As computers, databases and networks come to intermediate almost every aspect of modern human life, the volume of electronic breadcrumbs generated from our daily activities and transactions has exploded. Academic researchers, marketers, governments, and social scientists are all clamoring to record, save and crunch all that information to gain new insights in order to move society, as well as their own interests, forward.
The big questions: How should they responsibly handle it all, and how can they intelligently interpret what they find?
It’s a question that is so profound that it’s going to take decades to figure out, if at all. Some people are calling this next stage of the information revolution the “industrial revolution of data.” The Economist notes, “The effect is being felt everywhere, from business to science, from government to the arts.”
Indeed, two influential researchers Danah Boyd of Microsoft Research and Kate Crawford of the University of New South Wales in Australia predict that “Big Data,” as the phenomenon is being called, will realign our fundamental assumptions and operations in life, just as Henry Ford’s revolutionary automation of making products “produced a new understanding of labor, the human relationship to work, and society at large.”
“Big Data,” and its implications for society are a big theme among the technorati these days. This week, for example, the theme for the big Web 2.0 Summit in San Francisco was focused on this very issue. When introducing the conference on Monday, conference co-chair and publisher Tim O’Reilly used a vivid example to illustrate the point: Google’s self-driving car is only able to do what it can do because all the equipment it is decked out with is gathering and processing huge amounts of information to navigate.
“Google’s self-driving car is tethered to a database,” he said. “It’s a Google Maps driver driving the car.”
Another illustration of how huge sets of data can be used to change something fundamental in everyone’s life comes from Microsoft’s Chief Strategy and Research Officer Craig Mundie and Google Chairman Eric Schmidt, who sit on a presidential task force to reform American health care.
“Early on in this process, Eric and I both said: ‘Look, if you really want to transform health care, you basically build a sort of health-care economy around the data that relate to people,” he told The Economist.
Policymakers should crunch all the information that emerges from providing health services and use it to figure out to improve “every aspect of healthcare,” he said.
But it’s easier said than done. Policymakers, social scientists and data crunchers need to question their own assumptions when approaching such large sets of information if only because if they don’t, it could lead to deeply flawed “insights,” and potential (if inadvertent) violations of privacy, argue Boyd and Crawford in a recent paper on the “Big Data” phenomenon.

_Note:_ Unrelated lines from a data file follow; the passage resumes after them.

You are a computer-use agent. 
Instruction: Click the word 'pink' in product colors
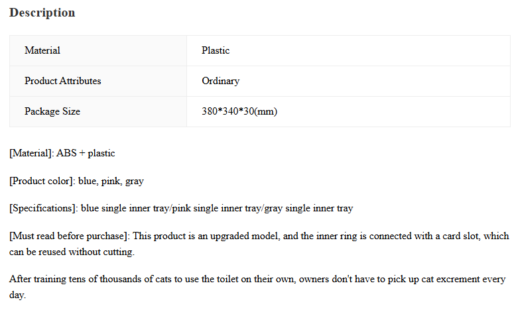[x=111, y=182]
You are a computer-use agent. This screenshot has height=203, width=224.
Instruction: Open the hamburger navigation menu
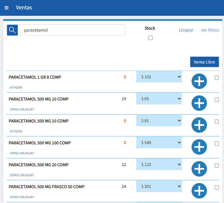pyautogui.click(x=6, y=8)
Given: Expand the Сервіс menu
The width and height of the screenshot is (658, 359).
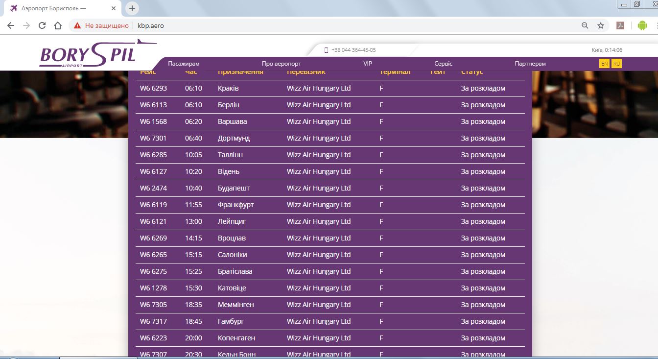Looking at the screenshot, I should [443, 64].
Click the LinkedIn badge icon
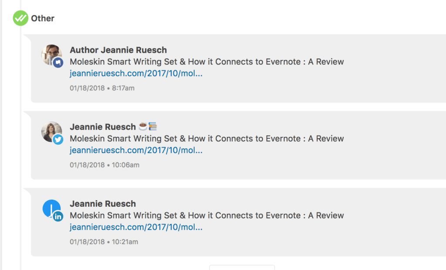 [x=58, y=216]
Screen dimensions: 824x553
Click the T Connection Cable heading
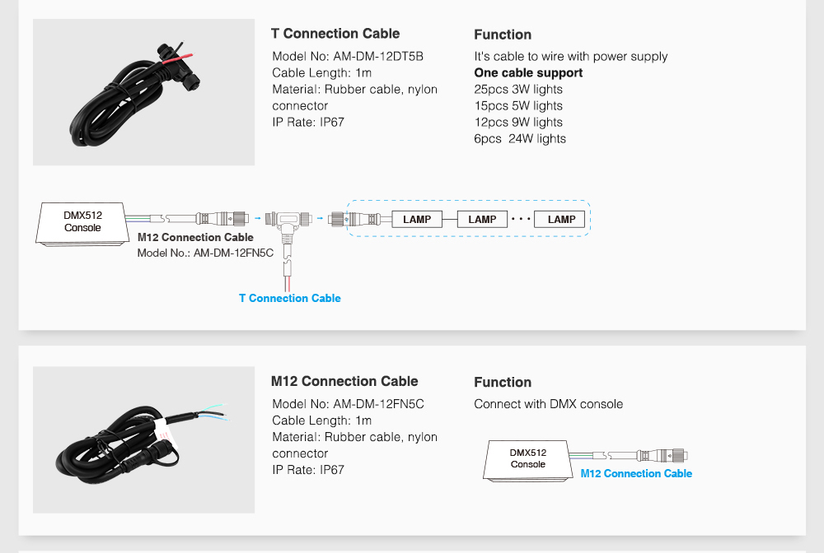335,34
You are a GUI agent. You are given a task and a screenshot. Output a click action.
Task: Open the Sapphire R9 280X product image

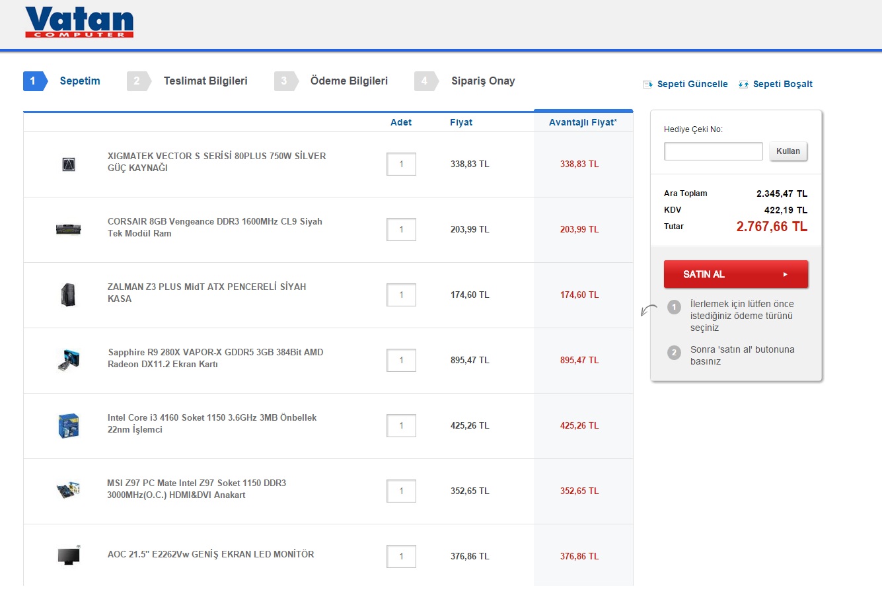[x=69, y=360]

In the case of flawed insights, the two researchers point to the relatively recent rash of social scientists’ research based on analysis of tweets to extrapolate what society at large is experiencing.
They point out the obvious flaw that not everyone uses Twitter, and in addition, many account holders (40 percent according to Twitter) don’t ever say anything on the micro-blogging service: They’re there just to listen.
These are just a couple of small examples of the kind of problems that researchers reliant on big data are likely to encounter that the duo highlighted in their paper, which is well worth the read.
“The era of Big Data has only just begun, but it is already important that we start questioning the assumptions, values, and biases of this new wave of research,” they write. “As scholars who are invested in the production of knowledge, such interrogations are an essential component of what we do.”